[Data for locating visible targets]
+ + + + +
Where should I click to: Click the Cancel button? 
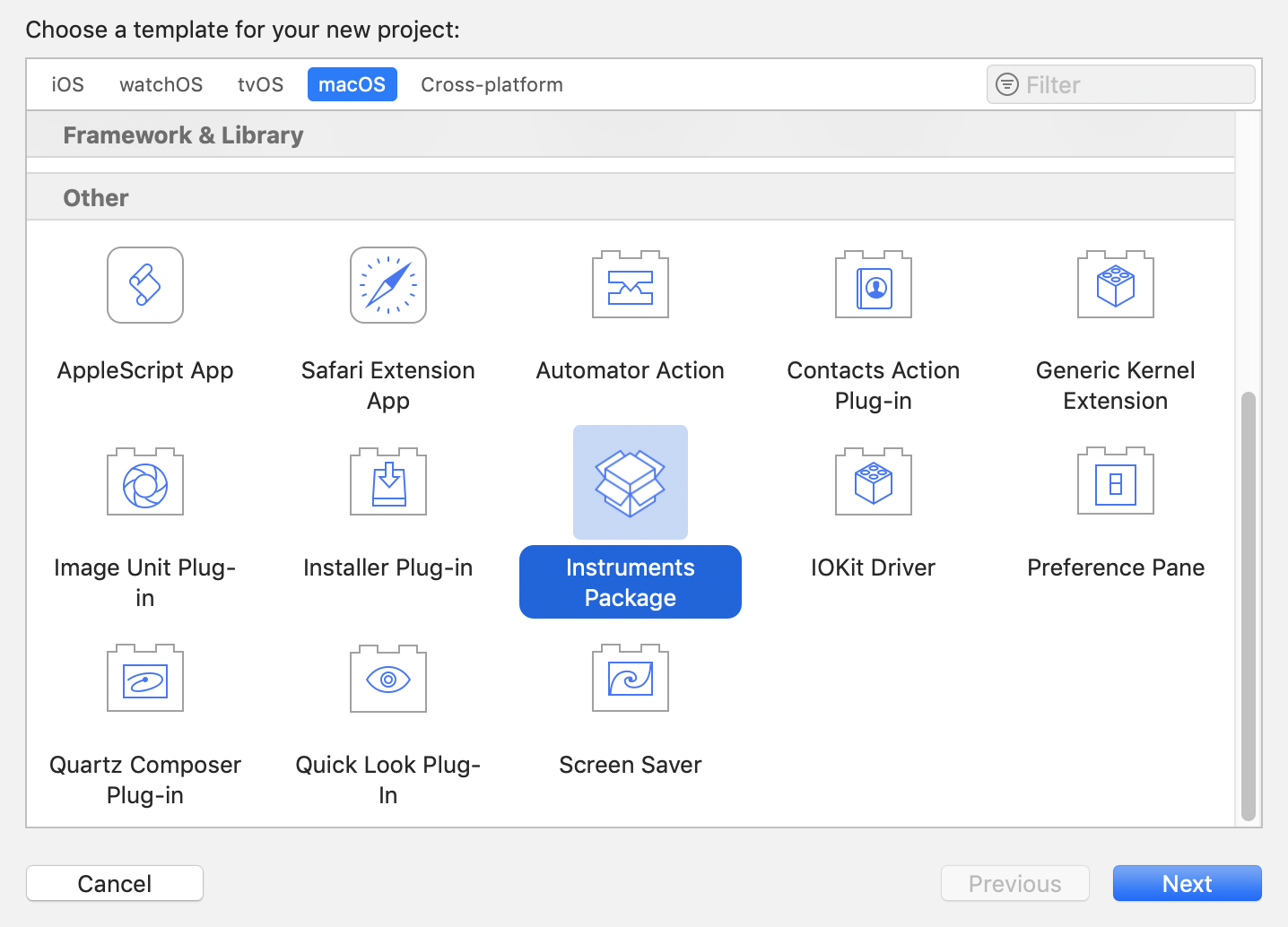pyautogui.click(x=115, y=883)
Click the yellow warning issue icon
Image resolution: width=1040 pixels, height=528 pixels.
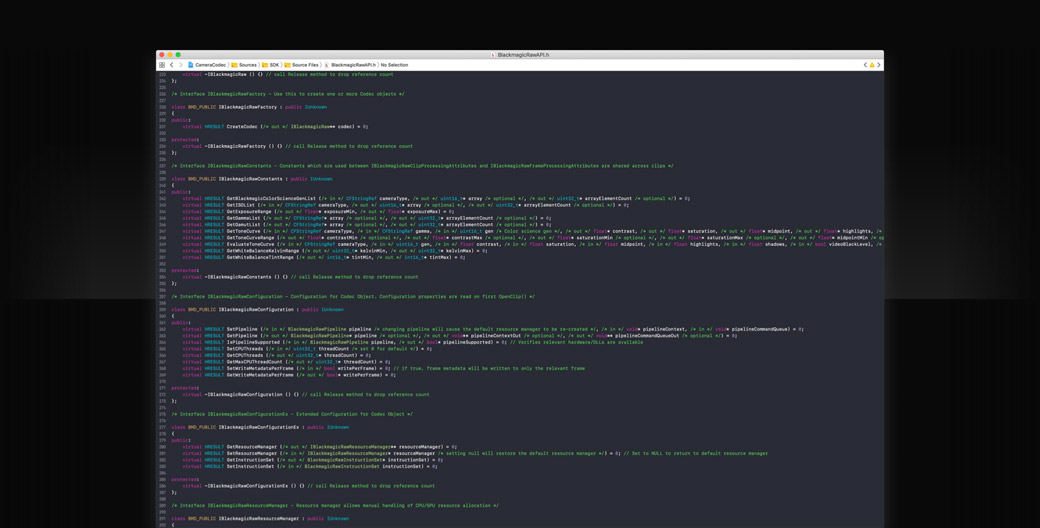pyautogui.click(x=872, y=65)
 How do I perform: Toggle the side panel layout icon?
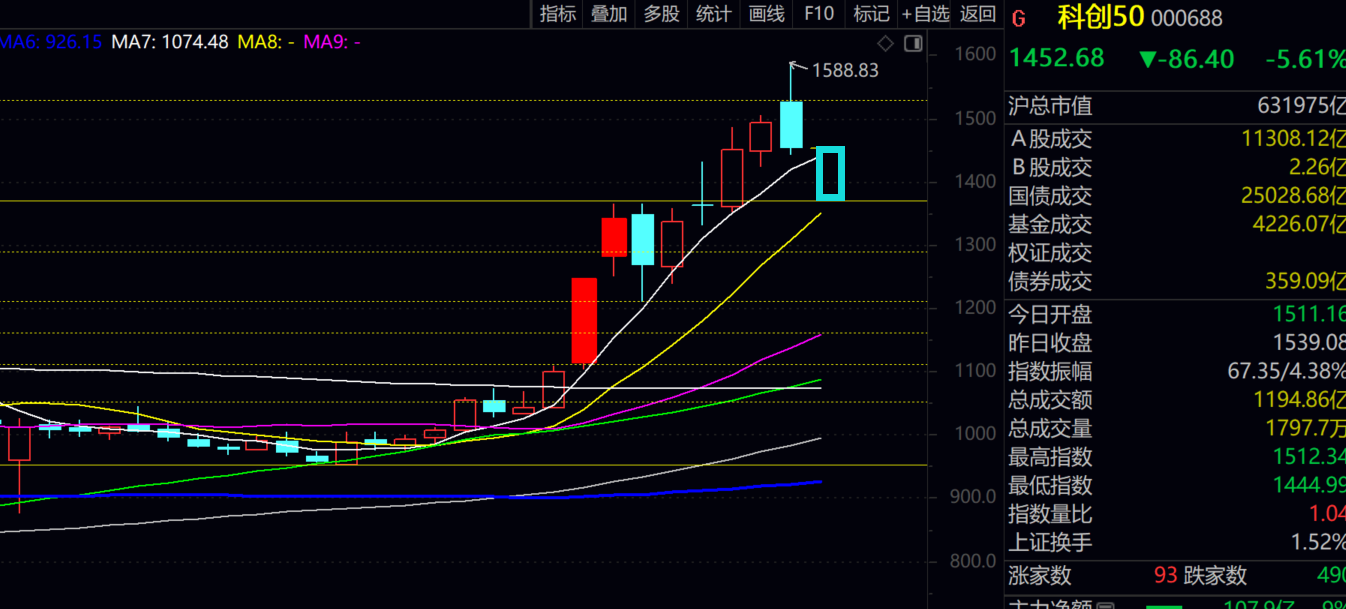point(913,43)
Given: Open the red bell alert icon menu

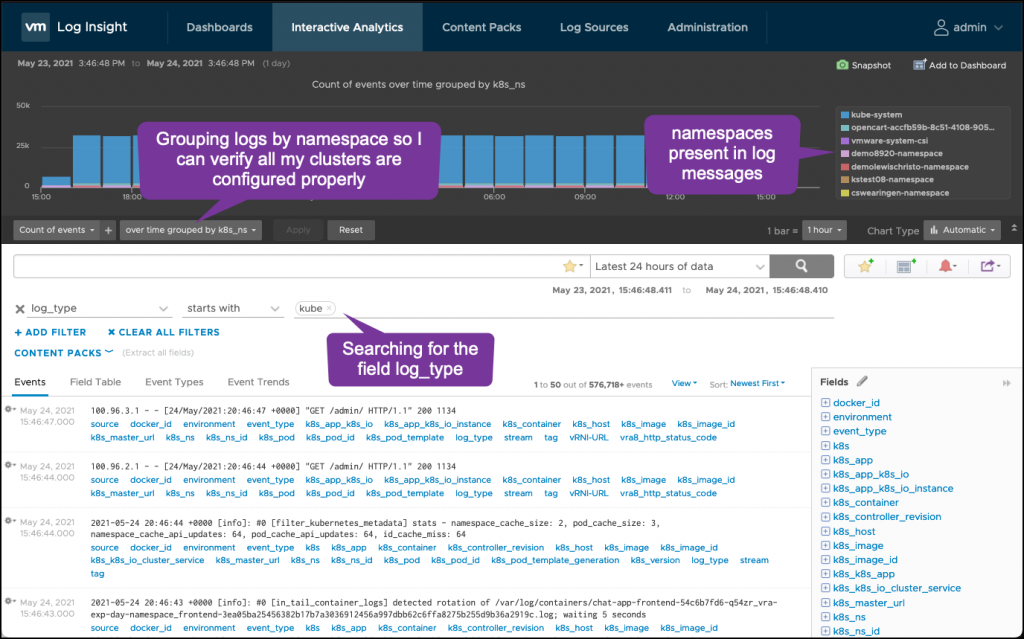Looking at the screenshot, I should (946, 266).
+ + + + +
Copy every line of text from the data above word for word, leaving out the pictures.

- [EXERCISE RESPONSE]:
Where should I click to: Click the Cancel button? 
pyautogui.click(x=115, y=883)
Click the yellow warning issue icon
Image resolution: width=1040 pixels, height=528 pixels.
pyautogui.click(x=872, y=65)
 How do I perform: Toggle the side panel layout icon?
point(913,43)
Given: Open the red bell alert icon menu

Looking at the screenshot, I should (946, 266).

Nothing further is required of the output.